Why…what…which type of yoga will suit me best?

What’s Your Yoga Type?

All these different types of yoga with strange names. Why so many and how are they different? Would any suit me? These were my thoughts before I started practicing yoga years ago – even before the multitude of varieties which have spawned since (beer yoga anyone? yes, seriously!) All I knew back then is that I wanted to be more flexible!! 15 years later and I’m teaching yoga – and being asked the same questions. So here’s a brief explanation of several of the most popular styles from my experience and how they could suit you…

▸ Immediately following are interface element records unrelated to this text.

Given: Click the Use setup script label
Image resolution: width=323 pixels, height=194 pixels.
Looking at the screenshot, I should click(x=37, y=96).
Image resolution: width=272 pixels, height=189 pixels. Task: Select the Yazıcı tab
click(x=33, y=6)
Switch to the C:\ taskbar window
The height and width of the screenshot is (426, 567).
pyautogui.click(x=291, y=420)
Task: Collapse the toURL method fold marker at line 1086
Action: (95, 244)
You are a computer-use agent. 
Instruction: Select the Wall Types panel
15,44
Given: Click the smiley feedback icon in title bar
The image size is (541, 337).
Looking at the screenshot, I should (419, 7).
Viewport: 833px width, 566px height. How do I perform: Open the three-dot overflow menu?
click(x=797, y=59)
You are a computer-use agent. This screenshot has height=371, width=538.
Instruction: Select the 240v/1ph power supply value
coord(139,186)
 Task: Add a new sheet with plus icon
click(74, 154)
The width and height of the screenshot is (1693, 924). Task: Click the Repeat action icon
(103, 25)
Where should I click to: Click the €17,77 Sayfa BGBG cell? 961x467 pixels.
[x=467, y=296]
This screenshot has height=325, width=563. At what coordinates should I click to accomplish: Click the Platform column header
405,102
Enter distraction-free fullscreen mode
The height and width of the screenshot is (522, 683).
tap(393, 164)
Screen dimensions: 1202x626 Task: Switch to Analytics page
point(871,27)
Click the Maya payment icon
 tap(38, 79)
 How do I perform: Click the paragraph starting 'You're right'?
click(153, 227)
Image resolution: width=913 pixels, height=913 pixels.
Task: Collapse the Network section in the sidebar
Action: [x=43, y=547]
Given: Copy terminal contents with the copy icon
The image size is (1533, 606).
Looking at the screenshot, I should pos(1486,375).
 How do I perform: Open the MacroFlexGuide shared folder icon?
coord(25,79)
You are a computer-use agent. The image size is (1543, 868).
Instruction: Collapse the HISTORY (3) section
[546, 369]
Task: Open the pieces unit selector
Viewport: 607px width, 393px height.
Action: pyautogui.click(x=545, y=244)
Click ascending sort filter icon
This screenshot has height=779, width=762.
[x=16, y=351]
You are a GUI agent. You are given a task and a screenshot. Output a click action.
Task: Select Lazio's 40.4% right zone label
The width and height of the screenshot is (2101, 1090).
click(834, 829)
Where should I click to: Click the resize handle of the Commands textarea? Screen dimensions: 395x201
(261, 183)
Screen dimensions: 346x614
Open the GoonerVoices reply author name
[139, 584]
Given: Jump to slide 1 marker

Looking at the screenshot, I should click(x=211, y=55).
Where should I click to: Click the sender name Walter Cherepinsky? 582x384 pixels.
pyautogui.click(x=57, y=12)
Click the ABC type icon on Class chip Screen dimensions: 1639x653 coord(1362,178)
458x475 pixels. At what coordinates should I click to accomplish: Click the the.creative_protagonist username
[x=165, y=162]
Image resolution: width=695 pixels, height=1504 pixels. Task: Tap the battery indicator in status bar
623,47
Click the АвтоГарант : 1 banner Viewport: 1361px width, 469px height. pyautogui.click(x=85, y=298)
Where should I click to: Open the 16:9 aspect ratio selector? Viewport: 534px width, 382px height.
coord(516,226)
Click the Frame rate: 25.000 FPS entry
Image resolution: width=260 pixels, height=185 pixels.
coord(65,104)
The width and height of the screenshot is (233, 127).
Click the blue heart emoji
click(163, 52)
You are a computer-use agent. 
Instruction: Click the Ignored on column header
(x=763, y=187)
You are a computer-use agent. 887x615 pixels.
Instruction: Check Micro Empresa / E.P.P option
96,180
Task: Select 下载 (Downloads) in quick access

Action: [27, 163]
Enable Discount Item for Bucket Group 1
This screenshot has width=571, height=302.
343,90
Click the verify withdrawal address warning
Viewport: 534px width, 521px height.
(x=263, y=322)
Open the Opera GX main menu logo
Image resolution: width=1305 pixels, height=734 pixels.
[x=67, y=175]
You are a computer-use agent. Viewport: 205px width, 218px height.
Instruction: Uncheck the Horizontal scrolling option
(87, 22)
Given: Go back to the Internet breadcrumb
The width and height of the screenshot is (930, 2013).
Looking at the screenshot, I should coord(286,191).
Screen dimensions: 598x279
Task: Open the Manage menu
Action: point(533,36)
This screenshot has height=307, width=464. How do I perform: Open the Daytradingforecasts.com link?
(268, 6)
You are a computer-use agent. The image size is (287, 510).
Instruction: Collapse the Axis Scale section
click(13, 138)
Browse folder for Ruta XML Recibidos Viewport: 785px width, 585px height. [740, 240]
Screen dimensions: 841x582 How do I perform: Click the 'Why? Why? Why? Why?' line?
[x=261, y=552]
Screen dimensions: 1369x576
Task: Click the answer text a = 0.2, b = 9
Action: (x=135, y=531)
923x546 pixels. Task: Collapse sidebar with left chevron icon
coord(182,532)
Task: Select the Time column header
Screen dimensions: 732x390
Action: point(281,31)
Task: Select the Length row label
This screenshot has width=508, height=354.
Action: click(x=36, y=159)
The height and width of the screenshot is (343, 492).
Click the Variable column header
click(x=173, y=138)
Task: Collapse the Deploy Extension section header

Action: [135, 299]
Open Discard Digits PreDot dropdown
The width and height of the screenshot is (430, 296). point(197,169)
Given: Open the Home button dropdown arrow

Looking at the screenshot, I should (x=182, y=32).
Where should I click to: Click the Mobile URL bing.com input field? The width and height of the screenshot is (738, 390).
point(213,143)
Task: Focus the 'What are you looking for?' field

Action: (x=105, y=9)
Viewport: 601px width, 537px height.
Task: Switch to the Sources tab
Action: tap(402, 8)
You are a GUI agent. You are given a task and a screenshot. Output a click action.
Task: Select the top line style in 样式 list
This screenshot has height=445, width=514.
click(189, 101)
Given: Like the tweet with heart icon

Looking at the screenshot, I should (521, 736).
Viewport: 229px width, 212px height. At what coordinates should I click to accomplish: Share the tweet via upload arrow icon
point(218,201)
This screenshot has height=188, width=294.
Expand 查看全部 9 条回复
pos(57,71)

This is probably the most common type of yoga offered, and usually refers to a physical, although often gentle yoga practice with a variety of postures per the teacher’s discretion. Breath work should be incorporated with an emphasis on body and energy awareness and taking a pose to the level you’re comfortable with. You will most likely spend at least a few breaths in every pose, although some teachers may include some sequencing (flowing yoga). Hatha yoga aims to bring our minds  and body into balance and can also be a catch all name for all types of physical yoga.

Try Hatha yoga if:-

  • You’re looking to get an introduction to yoga
  • You like to take things a bit more slowly at first
  • You’re trying to find a mindful practice and improve meditation skills
  • ……or if you just love yoga and are happy to take whatever the teacher throws at you


These classes are usually amongst the more physically challenging yoga classes, but can be simply modified for beginners. The traditional style originated in India in the 1930s where most students were healthy young men. The class always starts with repeated sun salutations (a sequence of stretching, bending and strengthening movements synched with the breath) to warm the body up and moves on to further postures held for around 5 breaths each, often with additional movement or “vinyasa” between these poses. There are several series of these poses – whilst some schools teach strictly in order, only letting a student move on when a pose is successfully achieved, many mix it up and allow students to gain benefits from postures within some of the more advanced series.

Try Ashtanga yoga if:-

  • You struggle with slow classes
  • You’d like a full body work-out in addition to the mental benefits
  • You’re physically quite fit and looking for more flexibility and strength
  • You prefer a moving meditation


The Iyengar system of teaching is very methodical and students progress under detailed observation from their teacher working on absolute correctness in alignment. Props are often used. Breath work (Pranayama) is only introduced once the student has developed a solid practice.

Try if:-

  • You like individual attention and would like to spend more time getting postures correct for you
  • You’re happy with a slower class and will reap the benefits mentally
  • You’re a perfectionist(!)


Bikram yoga takes 26 postures from hatha yoga to systematically work every part of the body. It is practiced in a heated room (40 C), usually running through the set of 26 postures twice with a brief rest between. The heat is quite intense with the theory that it will help the muscles stretch, so Bikram is very physically challenging and teachers will often encourage students to push further to their edge. With the same posture sequence regular students should be able to observe their own progress.

Try if:-

  • You like a challenge physically and mentally
  • You like heat
  • You prefer to stick to the same postures to observe growth

Power Vinyasa Yoga

This is often similar to Ashtanga yoga – quite physically challenging with a warm up section of sun salutations or flowing yoga. However the postures will not all be traditional or in a specific order, the teacher has complete creative control over the class plan. There may be other strengthening Pilates style moves or reps, particularly for abs work. Usually the teacher will incorporate some breathing techniques to assist with the flow or postures. Music is commonly used through class.

Try if:-

  • You like a physical challenge
  • You enjoy mixing it up a bit with different postures each time
  • You’ve practiced yoga before and can follow the teachers guidance through some flowing moves
  • You prefer a moving meditation

So there we have it….the common thread with all these types of yoga is that they are physical – whereas originally yoga was written as a philosophy and way of life. Originally physical postures (asanas) were all about getting the body feeling absolutely primed for meditation so inner peace or being at one with everything could be achieved! Perhaps we won’t all reach those dizzy heights of bliss through our yoga practice alone (not even through beer yoga!) – but there is no doubt, and plenty of scientific evidence to demonstrate that the practice of yoga reaps huge rewards mentally as well as physically. I hope this short summary inspires you to find the best fit practice for you.